*Things to do*.
- A) In the forum post about predicting with sparse data in a ranger model, how many trees does the random forest model specify?
- B) From the forum post about predicting with sparse data in a ranger model, output the passage from "I am working" up to and including "this be? Thanks.".
- C) List every R package that the forum post about predicting with sparse data in a ranger model loads with library().

I am working off Julia Silge's blog post demonstrating sparse matrix models but I am using the ranger
model for classification, rather than lasso
which she uses. The model works fine when using non-sparse data but predict
fails with sparse data complaining "cannot coerce class 'structure("dgCMatrix", package = "Matrix")' to a data.frame." How can this be? Thanks.
library(tidyverse)
library(tidymodels)
library(tidytext)
library(textrecipes)
library(stopwords)
library(hardhat)
data("small_fine_foods")
sparse_bp <- default_recipe_blueprint(composition = "dgCMatrix")
text_rec <-
recipe(score ~ review, data = training_data) %>%
step_tokenize(review) %>%
step_stopwords(review) %>%
step_tokenfilter(review, max_tokens = 1e3) %>%
step_tfidf(review)
rf_model <- parsnip::rand_forest(trees = 100) %>%
set_engine("ranger",importance = "impurity") %>%
set_mode("classification")
wf_fat <-
workflow() %>%
add_recipe(text_rec) %>%
add_model(rf_model)
wf_sparse <-
workflow() %>%
add_recipe(text_rec, blueprint = sparse_bp) %>%
add_model(rf_model)
# fit works and...
fit_fat <- fit(wf_fat,training_data)
# predict works
summary(predict(fit_fat,training_data))
#> .pred_class
#> great:2609
#> other:1391
# fit works but...
fit_sparse <- fit(wf_sparse,training_data)
# predict gags
summary(predict(fit_sparse,training_data))
#> Error in as.data.frame.default(new_data): cannot coerce class 'structure("dgCMatrix", package = "Matrix")' to a data.frame
Created on 2023-03-31 with reprex v2.0.2

Saved entries
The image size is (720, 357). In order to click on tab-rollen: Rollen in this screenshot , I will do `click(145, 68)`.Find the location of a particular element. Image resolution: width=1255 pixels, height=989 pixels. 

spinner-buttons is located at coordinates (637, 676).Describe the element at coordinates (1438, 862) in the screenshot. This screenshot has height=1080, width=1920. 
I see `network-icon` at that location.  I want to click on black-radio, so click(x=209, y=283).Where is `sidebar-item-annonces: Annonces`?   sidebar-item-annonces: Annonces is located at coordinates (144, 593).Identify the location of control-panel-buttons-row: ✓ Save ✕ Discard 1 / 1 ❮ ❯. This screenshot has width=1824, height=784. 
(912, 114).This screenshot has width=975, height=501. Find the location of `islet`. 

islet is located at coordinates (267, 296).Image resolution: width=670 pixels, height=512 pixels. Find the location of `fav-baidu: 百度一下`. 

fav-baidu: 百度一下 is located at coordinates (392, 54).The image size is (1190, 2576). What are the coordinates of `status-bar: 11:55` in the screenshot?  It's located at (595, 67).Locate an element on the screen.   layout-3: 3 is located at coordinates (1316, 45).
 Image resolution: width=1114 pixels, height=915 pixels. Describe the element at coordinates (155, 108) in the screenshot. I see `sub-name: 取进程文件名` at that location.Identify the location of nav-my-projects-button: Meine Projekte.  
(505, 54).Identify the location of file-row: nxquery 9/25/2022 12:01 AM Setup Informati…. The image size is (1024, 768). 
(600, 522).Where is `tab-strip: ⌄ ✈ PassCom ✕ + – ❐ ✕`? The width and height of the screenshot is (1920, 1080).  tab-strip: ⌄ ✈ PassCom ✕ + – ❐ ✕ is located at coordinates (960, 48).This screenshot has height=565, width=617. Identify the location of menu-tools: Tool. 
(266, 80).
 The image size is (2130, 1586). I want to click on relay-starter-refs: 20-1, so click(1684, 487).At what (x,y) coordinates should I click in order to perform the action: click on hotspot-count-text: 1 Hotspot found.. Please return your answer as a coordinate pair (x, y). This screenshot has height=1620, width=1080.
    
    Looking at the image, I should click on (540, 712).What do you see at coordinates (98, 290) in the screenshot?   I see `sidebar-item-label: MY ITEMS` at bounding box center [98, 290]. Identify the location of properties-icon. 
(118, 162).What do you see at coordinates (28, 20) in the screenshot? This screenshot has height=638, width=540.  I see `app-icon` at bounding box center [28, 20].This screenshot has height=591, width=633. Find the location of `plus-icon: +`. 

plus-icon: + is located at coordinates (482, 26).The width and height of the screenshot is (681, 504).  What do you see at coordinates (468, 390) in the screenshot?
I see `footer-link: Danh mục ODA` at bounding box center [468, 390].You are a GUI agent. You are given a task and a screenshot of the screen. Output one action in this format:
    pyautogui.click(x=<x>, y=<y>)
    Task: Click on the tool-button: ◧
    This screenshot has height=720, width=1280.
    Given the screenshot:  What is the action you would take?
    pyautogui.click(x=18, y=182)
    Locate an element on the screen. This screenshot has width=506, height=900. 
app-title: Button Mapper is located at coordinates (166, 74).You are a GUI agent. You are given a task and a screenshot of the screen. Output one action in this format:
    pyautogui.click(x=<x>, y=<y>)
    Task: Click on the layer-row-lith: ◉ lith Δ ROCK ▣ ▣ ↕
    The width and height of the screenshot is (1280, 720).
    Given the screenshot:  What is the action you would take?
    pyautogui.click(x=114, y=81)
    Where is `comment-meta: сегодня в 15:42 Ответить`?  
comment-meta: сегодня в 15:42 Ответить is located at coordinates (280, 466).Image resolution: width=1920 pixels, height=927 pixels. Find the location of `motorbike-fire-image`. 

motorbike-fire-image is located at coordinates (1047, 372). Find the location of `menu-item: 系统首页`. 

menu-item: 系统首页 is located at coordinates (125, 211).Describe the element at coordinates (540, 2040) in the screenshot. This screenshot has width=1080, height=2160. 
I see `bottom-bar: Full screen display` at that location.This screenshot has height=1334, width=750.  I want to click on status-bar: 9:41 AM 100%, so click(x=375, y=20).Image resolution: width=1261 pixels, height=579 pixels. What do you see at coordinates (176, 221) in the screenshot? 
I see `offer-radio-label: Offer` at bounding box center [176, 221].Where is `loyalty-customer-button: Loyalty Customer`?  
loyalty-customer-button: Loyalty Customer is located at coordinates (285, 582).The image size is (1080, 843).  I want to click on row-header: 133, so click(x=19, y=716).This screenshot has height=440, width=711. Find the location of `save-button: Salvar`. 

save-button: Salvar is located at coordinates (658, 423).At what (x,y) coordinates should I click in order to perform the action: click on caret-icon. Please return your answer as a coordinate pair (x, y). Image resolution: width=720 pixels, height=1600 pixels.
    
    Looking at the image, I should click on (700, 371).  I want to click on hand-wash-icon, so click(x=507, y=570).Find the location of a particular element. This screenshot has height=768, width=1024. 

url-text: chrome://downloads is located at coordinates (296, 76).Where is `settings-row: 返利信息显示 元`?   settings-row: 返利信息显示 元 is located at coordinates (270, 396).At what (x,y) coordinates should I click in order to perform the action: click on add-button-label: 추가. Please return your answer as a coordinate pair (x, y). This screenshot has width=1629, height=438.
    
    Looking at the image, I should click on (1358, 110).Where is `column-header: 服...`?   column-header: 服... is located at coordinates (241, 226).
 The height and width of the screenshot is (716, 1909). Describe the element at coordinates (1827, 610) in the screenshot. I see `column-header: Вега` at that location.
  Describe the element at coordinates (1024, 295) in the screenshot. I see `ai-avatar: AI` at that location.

*Responses in order*.
- A) 100 trees.

- B)
I am working off Julia Silge's blog post demonstrating sparse matrix models but I am using the ranger
model for classification, rather than lasso
which she uses. The model works fine when using non-sparse data but predict
fails with sparse data complaining "cannot coerce class 'structure("dgCMatrix", package = "Matrix")' to a data.frame." How can this be? Thanks.

- C) tidyverse, tidymodels, tidytext, textrecipes, stopwords, hardhat